Abrar Ahmed enjoyed a stunning Test debut, taking seven wickets to leave England in a spin and put Pakistan in a promising position on day one of the second contest in Multan.
In stark contrast to a flat track in Rawalpindi in the first Test, Abrar took full advantage of a pitch offering plenty of turn to post magnificent figures of 7-114.
Abrar was unable to become the first Test debutant to take all 10 wickets in an innings as Zahid Mahmood swept up the tail to leave England all out for 281.
Prolific Pakistan captain Babar Azam 61, while Saud Shakeel was 32 not out when the hosts closed on 107-2, trailing by 174 runs as they strive to level the three-match series.
England were five wickets down after a first session that would have been significantly worse had Ben Duckett (63) and Ollie Pope (60) not put on 79 for the second wicket.
Skipper Ben Stokes put on 61 with Will Jacks before looking on in astonishment when Abrar beat him all ends up with a sublime delivery that cleaned him up.
The fit-again Mark Wood contributed a rapid 36 as England added 36 potentially valuable runs for the final stand before James Anderson and Jack Leach struck early to send Imam-ul-Haq (0) and Abdullah Shafique (14) back to the pavilion.

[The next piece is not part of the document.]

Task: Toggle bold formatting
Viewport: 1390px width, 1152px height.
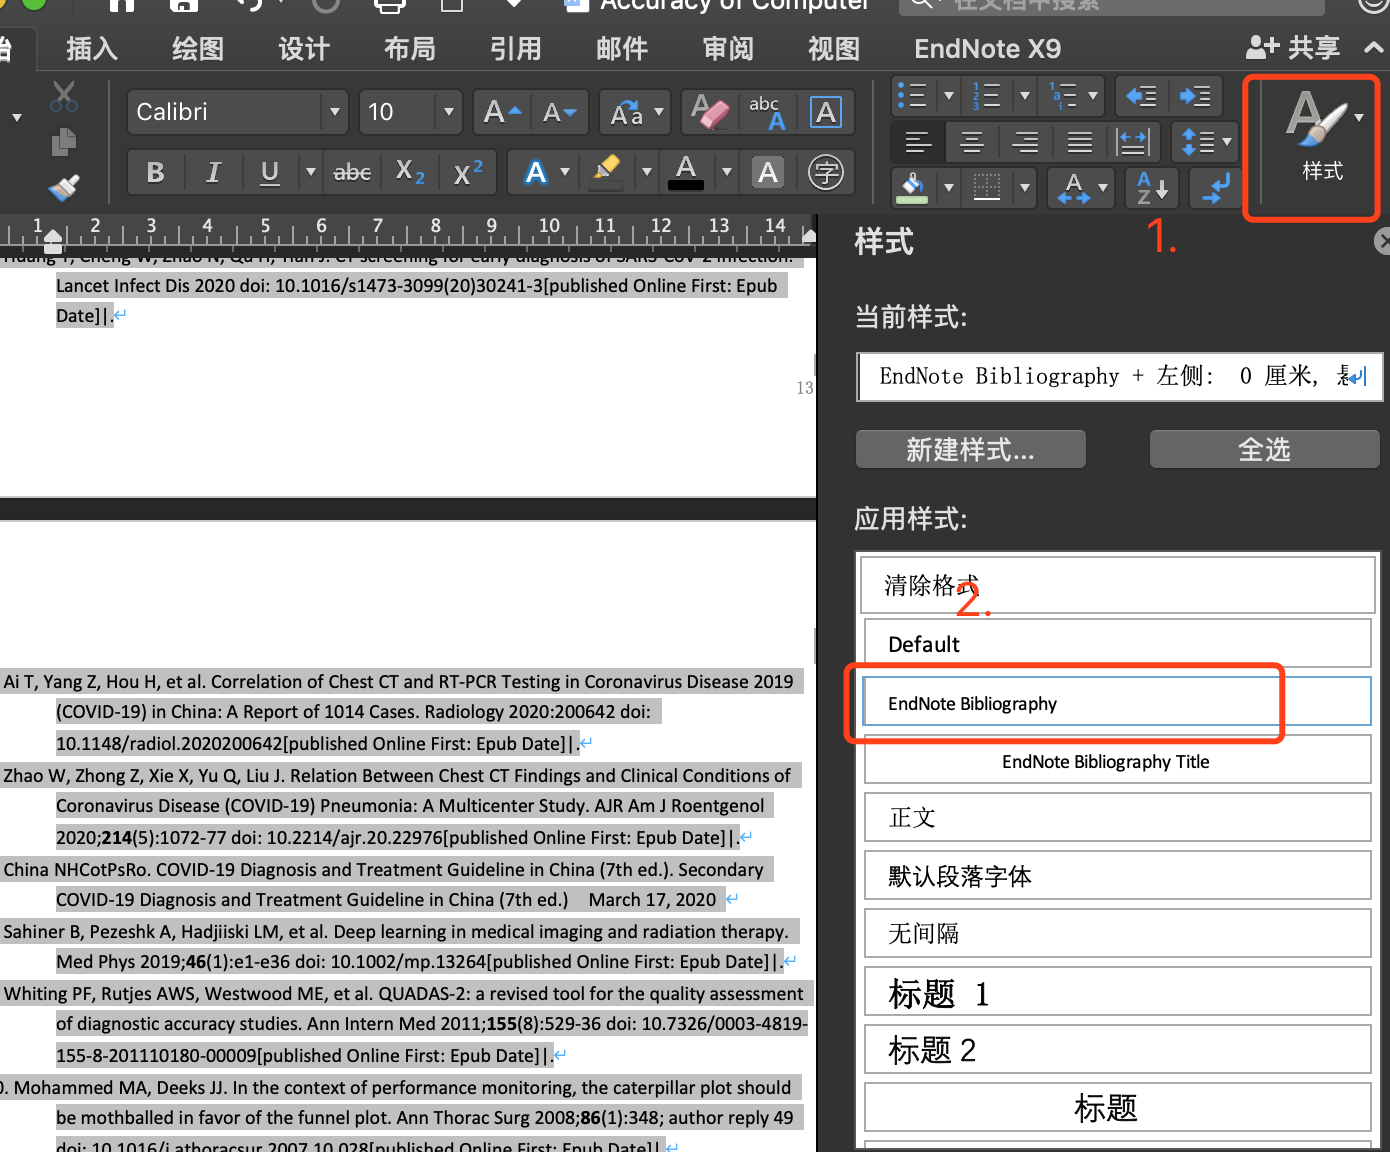Action: 156,172
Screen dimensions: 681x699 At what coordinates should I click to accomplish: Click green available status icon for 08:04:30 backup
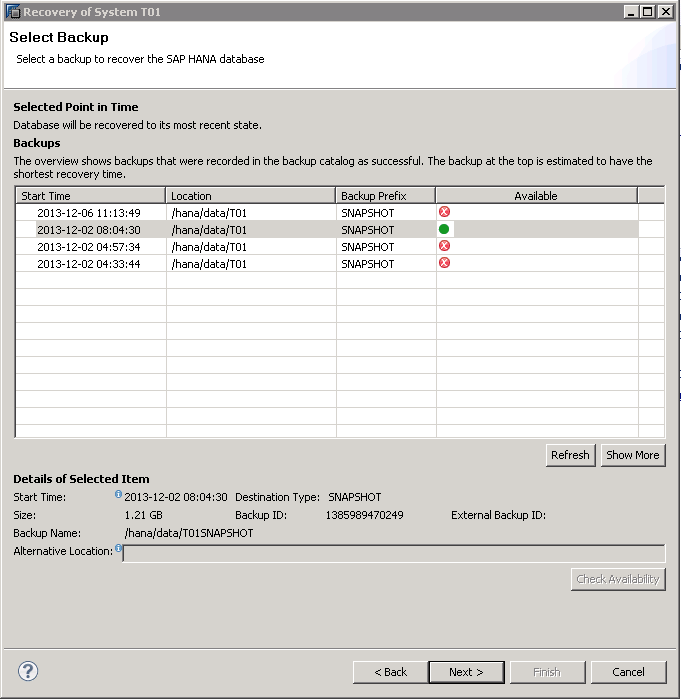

But the elegant Babar steered Pakistan to the close alongside Shakeel to leave England work to do on a second day of what has the potential to be another classic after the tourists' sensational win in the first Test.
Abrar, overlooked for the opening Test, was an absolute magician – coming in after eight overs and bowling 22 consecutively to bamboozle England with flicks and clicks.
He took all five wickets fell in the morning with Zak Crawley (19), Duckett, Pope, Joe Root (8) and Harry Brook (9) all departing, the former just Abrar's fifth ball in Test cricket that left England's opener perplexed with one that came back between bat and pad.
His 7-114 ranks as the third-best bowling figures in an innings for Pakistan on a Test debut - behind only Mohammed Zahid (7-66, 1996) and Mohammed Nazir (7-99, 1966).
'Bazball' faces stern test
England's exciting brand of attacking Test cricket under head coach Brendon McCullum and captain Stokes could be a rollercoaster ride, and a bold declaration in the first Test yielded its rewards with England securing one of their finest Test victories.